■ PROBLEM DETAILS
Recast the material from the line containing "The image size is (1132, 521)." down to the line containing "[x=353, y=161]", both lines included, as a two-column CSV with the headers input and output, pairing each text with its answer on one row. Place every value in a single quoted field with line breaks turned into spaces, and omit the pictures.

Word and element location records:

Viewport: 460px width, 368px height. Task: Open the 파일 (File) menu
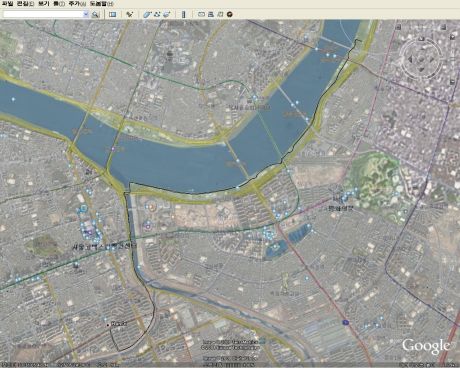click(x=7, y=3)
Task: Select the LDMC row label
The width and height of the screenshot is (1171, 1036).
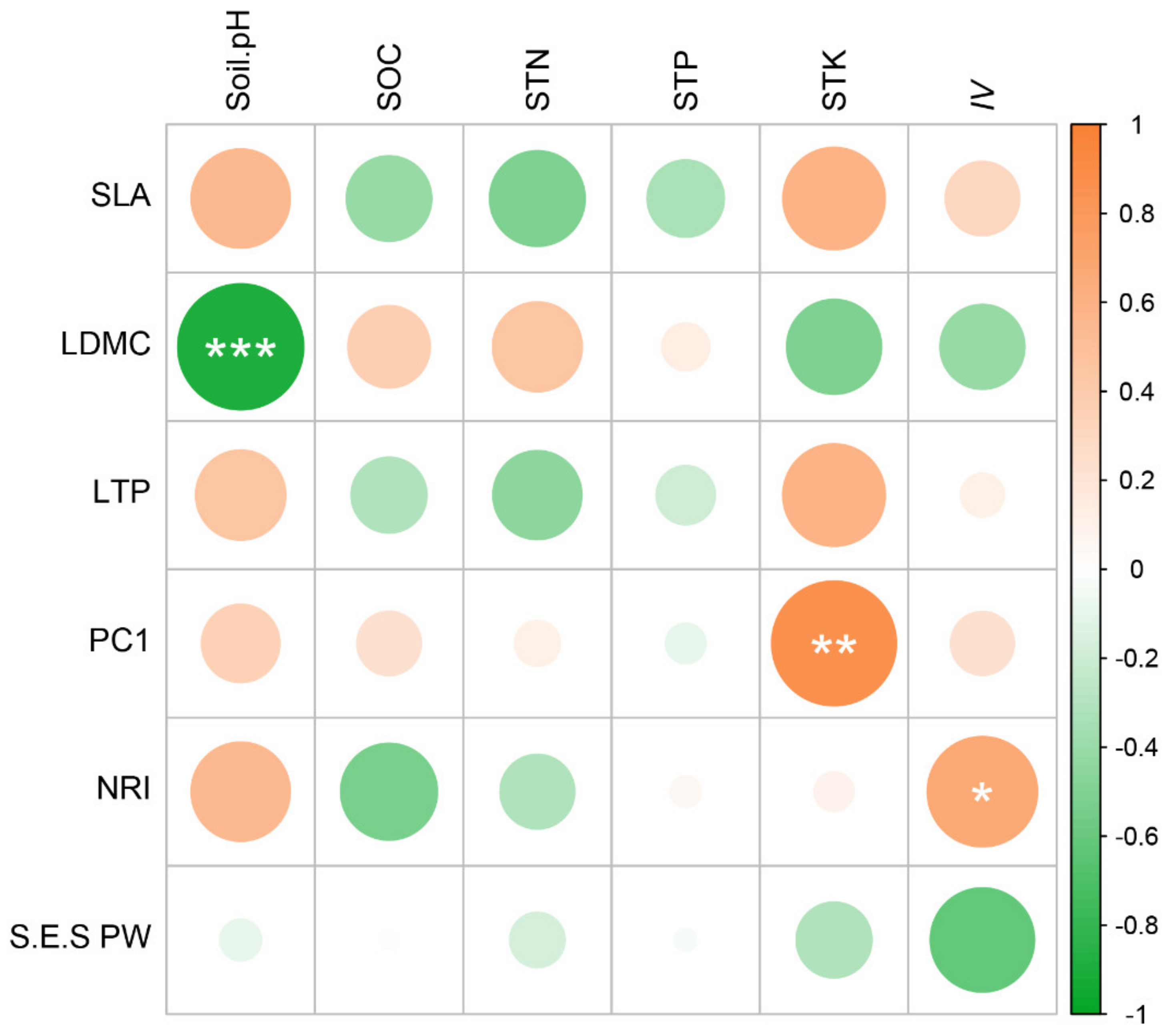Action: coord(106,344)
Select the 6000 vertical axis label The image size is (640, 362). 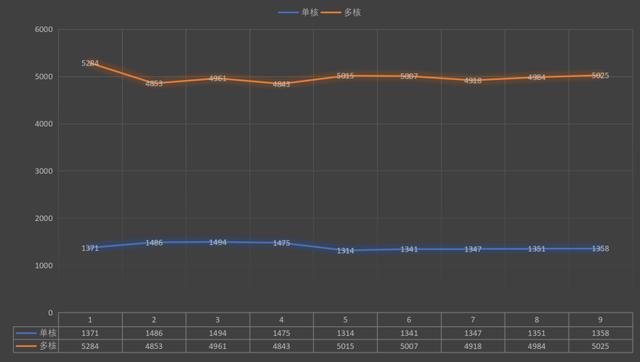44,29
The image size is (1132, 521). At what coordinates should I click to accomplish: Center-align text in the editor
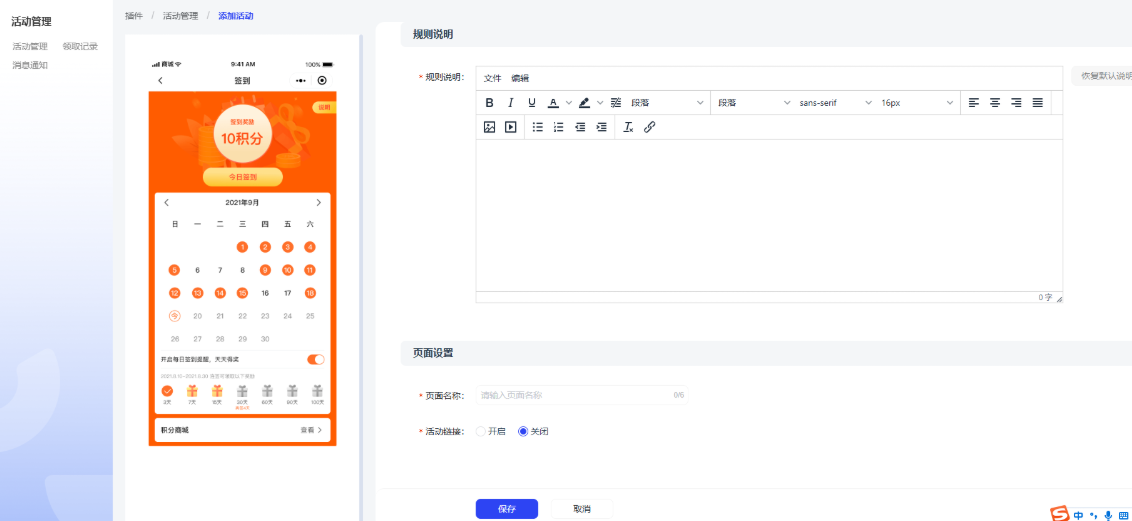coord(995,103)
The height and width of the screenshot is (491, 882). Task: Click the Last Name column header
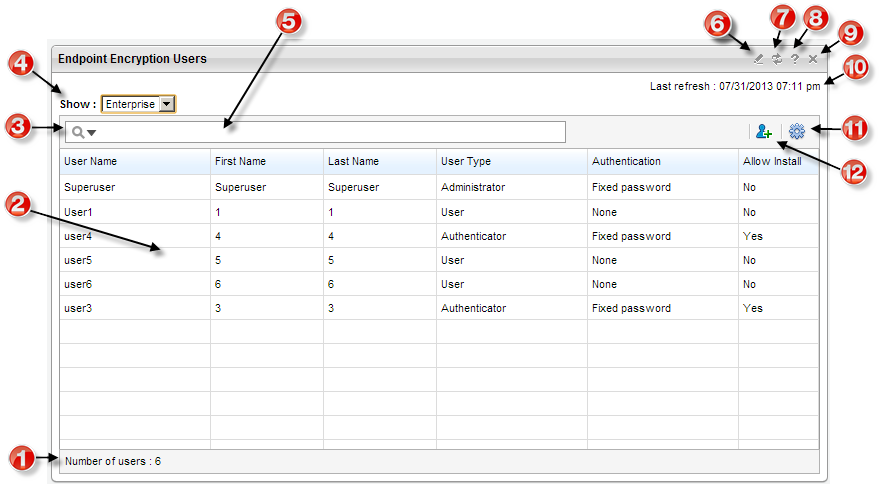[x=353, y=161]
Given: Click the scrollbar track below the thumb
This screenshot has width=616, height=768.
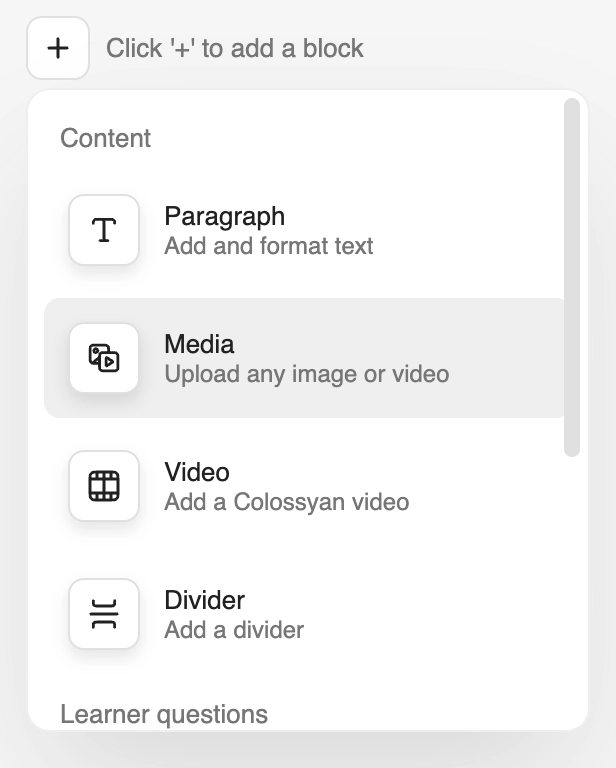Looking at the screenshot, I should [x=571, y=588].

■ SOLUTION TO THE PROBLEM
input,output
"The image size is (1132, 521). At what coordinates should I click to accomplish: Center-align text in the editor","coord(995,103)"
"The height and width of the screenshot is (491, 882). Task: Click the Last Name column header","[x=353, y=161]"